Start EXTRACTED INFORMATION

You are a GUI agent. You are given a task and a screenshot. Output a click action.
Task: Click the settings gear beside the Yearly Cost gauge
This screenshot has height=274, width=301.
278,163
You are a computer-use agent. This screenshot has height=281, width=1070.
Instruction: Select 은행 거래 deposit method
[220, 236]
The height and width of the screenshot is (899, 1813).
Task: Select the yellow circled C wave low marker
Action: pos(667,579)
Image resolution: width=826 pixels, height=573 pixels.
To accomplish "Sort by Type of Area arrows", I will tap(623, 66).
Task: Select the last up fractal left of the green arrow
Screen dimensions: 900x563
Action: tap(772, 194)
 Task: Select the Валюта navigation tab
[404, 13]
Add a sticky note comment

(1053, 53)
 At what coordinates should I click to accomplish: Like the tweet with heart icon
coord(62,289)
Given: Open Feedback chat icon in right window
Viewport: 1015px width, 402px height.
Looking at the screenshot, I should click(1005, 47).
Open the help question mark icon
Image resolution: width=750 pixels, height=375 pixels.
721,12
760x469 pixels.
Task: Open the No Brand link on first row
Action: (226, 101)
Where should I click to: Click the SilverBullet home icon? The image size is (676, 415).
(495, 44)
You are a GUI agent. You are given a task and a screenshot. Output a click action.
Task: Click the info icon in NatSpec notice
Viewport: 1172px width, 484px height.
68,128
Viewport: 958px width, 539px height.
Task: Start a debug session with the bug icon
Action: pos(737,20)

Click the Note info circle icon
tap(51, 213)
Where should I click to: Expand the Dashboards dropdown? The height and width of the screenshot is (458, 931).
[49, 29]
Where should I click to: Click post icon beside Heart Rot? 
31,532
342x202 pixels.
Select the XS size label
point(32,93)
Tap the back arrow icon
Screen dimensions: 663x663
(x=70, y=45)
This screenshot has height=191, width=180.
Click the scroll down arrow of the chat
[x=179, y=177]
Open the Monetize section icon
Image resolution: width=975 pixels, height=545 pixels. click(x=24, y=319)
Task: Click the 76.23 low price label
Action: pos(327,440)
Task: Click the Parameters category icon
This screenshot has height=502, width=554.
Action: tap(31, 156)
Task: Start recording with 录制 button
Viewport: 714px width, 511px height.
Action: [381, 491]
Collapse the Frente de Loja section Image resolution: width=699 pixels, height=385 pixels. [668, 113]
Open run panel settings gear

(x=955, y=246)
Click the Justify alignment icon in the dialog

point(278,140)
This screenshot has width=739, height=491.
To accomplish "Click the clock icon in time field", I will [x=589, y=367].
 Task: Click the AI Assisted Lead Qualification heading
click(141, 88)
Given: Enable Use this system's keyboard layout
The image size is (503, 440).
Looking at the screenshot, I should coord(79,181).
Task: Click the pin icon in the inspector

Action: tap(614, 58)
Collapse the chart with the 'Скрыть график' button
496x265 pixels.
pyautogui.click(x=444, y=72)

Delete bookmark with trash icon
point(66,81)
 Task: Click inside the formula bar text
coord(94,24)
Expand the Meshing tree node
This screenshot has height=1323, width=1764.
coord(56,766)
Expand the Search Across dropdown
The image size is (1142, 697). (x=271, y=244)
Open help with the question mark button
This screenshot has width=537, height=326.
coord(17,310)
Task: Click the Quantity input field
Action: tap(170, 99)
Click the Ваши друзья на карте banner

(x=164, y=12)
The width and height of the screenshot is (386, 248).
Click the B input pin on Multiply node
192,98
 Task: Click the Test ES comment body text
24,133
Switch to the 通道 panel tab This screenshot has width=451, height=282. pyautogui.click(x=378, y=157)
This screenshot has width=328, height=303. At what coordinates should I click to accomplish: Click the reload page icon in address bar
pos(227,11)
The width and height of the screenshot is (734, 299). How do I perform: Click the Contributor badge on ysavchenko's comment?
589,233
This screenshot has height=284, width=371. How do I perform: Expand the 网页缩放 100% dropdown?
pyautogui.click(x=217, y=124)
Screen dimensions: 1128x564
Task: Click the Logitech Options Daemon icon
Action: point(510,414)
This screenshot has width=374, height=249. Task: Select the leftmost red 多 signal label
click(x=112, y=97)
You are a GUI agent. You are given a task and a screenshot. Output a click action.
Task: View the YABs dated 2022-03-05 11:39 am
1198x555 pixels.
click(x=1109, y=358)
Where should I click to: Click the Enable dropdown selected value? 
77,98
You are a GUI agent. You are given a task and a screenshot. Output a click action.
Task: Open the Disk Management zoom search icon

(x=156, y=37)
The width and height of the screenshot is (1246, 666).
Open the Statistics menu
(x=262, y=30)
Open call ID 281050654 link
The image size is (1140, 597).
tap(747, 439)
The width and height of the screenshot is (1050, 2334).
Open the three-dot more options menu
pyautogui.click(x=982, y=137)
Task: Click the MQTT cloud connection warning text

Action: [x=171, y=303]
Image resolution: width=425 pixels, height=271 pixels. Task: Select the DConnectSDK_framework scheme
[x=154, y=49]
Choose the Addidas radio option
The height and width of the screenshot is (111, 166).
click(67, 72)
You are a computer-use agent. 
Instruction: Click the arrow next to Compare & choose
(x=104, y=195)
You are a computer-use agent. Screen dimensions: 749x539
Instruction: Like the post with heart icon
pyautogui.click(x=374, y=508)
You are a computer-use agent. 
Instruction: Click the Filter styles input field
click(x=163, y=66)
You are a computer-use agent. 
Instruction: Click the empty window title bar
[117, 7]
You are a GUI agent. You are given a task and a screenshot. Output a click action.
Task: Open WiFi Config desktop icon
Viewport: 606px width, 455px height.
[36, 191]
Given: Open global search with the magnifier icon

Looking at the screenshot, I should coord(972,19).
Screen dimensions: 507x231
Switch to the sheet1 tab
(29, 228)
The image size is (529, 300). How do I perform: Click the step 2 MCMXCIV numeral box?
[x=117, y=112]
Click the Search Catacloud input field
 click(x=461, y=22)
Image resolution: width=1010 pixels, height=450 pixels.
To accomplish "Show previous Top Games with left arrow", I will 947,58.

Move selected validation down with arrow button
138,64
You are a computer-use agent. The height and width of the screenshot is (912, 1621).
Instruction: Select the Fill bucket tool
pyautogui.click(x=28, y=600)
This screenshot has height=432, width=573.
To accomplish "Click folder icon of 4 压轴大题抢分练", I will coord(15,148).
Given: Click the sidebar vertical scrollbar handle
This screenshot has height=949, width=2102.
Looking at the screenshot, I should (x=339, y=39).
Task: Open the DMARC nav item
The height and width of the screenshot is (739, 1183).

End EXTRACTED INFORMATION

- EXERCISE -
Copy every item above verbatim, character for character.

- ANSWER TO THE EXERCISE -
You are a GUI agent. You are given a task and a screenshot. Output a click action.
Task: Click the settings gear beside the Yearly Cost gauge
This screenshot has height=274, width=301.
278,163
You are a computer-use agent. This screenshot has height=281, width=1070.
Instruction: Select 은행 거래 deposit method
[220, 236]
The height and width of the screenshot is (899, 1813).
Task: Select the yellow circled C wave low marker
Action: pos(667,579)
Image resolution: width=826 pixels, height=573 pixels.
To accomplish "Sort by Type of Area arrows", I will tap(623, 66).
Task: Select the last up fractal left of the green arrow
Screen dimensions: 900x563
Action: tap(772, 194)
 Task: Select the Валюта navigation tab
[404, 13]
Add a sticky note comment

(1053, 53)
 At what coordinates should I click to accomplish: Like the tweet with heart icon
coord(62,289)
Given: Open Feedback chat icon in right window
Viewport: 1015px width, 402px height.
Looking at the screenshot, I should click(1005, 47).
Open the help question mark icon
Image resolution: width=750 pixels, height=375 pixels.
721,12
760x469 pixels.
Task: Open the No Brand link on first row
Action: (226, 101)
Where should I click to: Click the SilverBullet home icon? The image size is (676, 415).
(495, 44)
You are a GUI agent. You are given a task and a screenshot. Output a click action.
Task: Click the info icon in NatSpec notice
Viewport: 1172px width, 484px height.
68,128
Viewport: 958px width, 539px height.
Task: Start a debug session with the bug icon
Action: pos(737,20)

Click the Note info circle icon
tap(51, 213)
Where should I click to: Expand the Dashboards dropdown? The height and width of the screenshot is (458, 931).
[49, 29]
Where should I click to: Click post icon beside Heart Rot? 
31,532
342x202 pixels.
Select the XS size label
point(32,93)
Tap the back arrow icon
Screen dimensions: 663x663
(x=70, y=45)
This screenshot has height=191, width=180.
Click the scroll down arrow of the chat
[x=179, y=177]
Open the Monetize section icon
Image resolution: width=975 pixels, height=545 pixels. click(x=24, y=319)
Task: Click the 76.23 low price label
Action: pos(327,440)
Task: Click the Parameters category icon
This screenshot has height=502, width=554.
Action: tap(31, 156)
Task: Start recording with 录制 button
Viewport: 714px width, 511px height.
Action: [381, 491]
Collapse the Frente de Loja section Image resolution: width=699 pixels, height=385 pixels. [668, 113]
Open run panel settings gear

(x=955, y=246)
Click the Justify alignment icon in the dialog

point(278,140)
This screenshot has width=739, height=491.
To accomplish "Click the clock icon in time field", I will [x=589, y=367].
 Task: Click the AI Assisted Lead Qualification heading
click(141, 88)
Given: Enable Use this system's keyboard layout
The image size is (503, 440).
Looking at the screenshot, I should coord(79,181).
Task: Click the pin icon in the inspector

Action: tap(614, 58)
Collapse the chart with the 'Скрыть график' button
496x265 pixels.
pyautogui.click(x=444, y=72)

Delete bookmark with trash icon
point(66,81)
 Task: Click inside the formula bar text
coord(94,24)
Expand the Meshing tree node
This screenshot has height=1323, width=1764.
coord(56,766)
Expand the Search Across dropdown
The image size is (1142, 697). (x=271, y=244)
Open help with the question mark button
This screenshot has width=537, height=326.
coord(17,310)
Task: Click the Quantity input field
Action: tap(170, 99)
Click the Ваши друзья на карте banner

(x=164, y=12)
The width and height of the screenshot is (386, 248).
Click the B input pin on Multiply node
192,98
 Task: Click the Test ES comment body text
24,133
Switch to the 通道 panel tab This screenshot has width=451, height=282. pyautogui.click(x=378, y=157)
This screenshot has width=328, height=303. At what coordinates should I click to accomplish: Click the reload page icon in address bar
pos(227,11)
The width and height of the screenshot is (734, 299). How do I perform: Click the Contributor badge on ysavchenko's comment?
589,233
This screenshot has height=284, width=371. How do I perform: Expand the 网页缩放 100% dropdown?
pyautogui.click(x=217, y=124)
Screen dimensions: 1128x564
Task: Click the Logitech Options Daemon icon
Action: point(510,414)
This screenshot has width=374, height=249. Task: Select the leftmost red 多 signal label
click(x=112, y=97)
You are a GUI agent. You are given a task and a screenshot. Output a click action.
Task: View the YABs dated 2022-03-05 11:39 am
1198x555 pixels.
click(x=1109, y=358)
Where should I click to: Click the Enable dropdown selected value? 
77,98
You are a GUI agent. You are given a task and a screenshot. Output a click action.
Task: Open the Disk Management zoom search icon

(x=156, y=37)
The width and height of the screenshot is (1246, 666).
Open the Statistics menu
(x=262, y=30)
Open call ID 281050654 link
The image size is (1140, 597).
tap(747, 439)
The width and height of the screenshot is (1050, 2334).
Open the three-dot more options menu
pyautogui.click(x=982, y=137)
Task: Click the MQTT cloud connection warning text

Action: [x=171, y=303]
Image resolution: width=425 pixels, height=271 pixels. Task: Select the DConnectSDK_framework scheme
[x=154, y=49]
Choose the Addidas radio option
The height and width of the screenshot is (111, 166).
click(67, 72)
You are a computer-use agent. 
Instruction: Click the arrow next to Compare & choose
(x=104, y=195)
You are a computer-use agent. Screen dimensions: 749x539
Instruction: Like the post with heart icon
pyautogui.click(x=374, y=508)
You are a computer-use agent. 
Instruction: Click the Filter styles input field
click(x=163, y=66)
You are a computer-use agent. 
Instruction: Click the empty window title bar
[117, 7]
You are a GUI agent. You are given a task and a screenshot. Output a click action.
Task: Open WiFi Config desktop icon
Viewport: 606px width, 455px height.
[36, 191]
Given: Open global search with the magnifier icon

Looking at the screenshot, I should coord(972,19).
Screen dimensions: 507x231
Switch to the sheet1 tab
(29, 228)
The image size is (529, 300). How do I perform: Click the step 2 MCMXCIV numeral box?
[x=117, y=112]
Click the Search Catacloud input field
 click(x=461, y=22)
Image resolution: width=1010 pixels, height=450 pixels.
To accomplish "Show previous Top Games with left arrow", I will 947,58.

Move selected validation down with arrow button
138,64
You are a computer-use agent. The height and width of the screenshot is (912, 1621).
Instruction: Select the Fill bucket tool
pyautogui.click(x=28, y=600)
This screenshot has height=432, width=573.
To accomplish "Click folder icon of 4 压轴大题抢分练", I will coord(15,148).
Given: Click the sidebar vertical scrollbar handle
This screenshot has height=949, width=2102.
Looking at the screenshot, I should (x=339, y=39).
Task: Open the DMARC nav item
The height and width of the screenshot is (739, 1183).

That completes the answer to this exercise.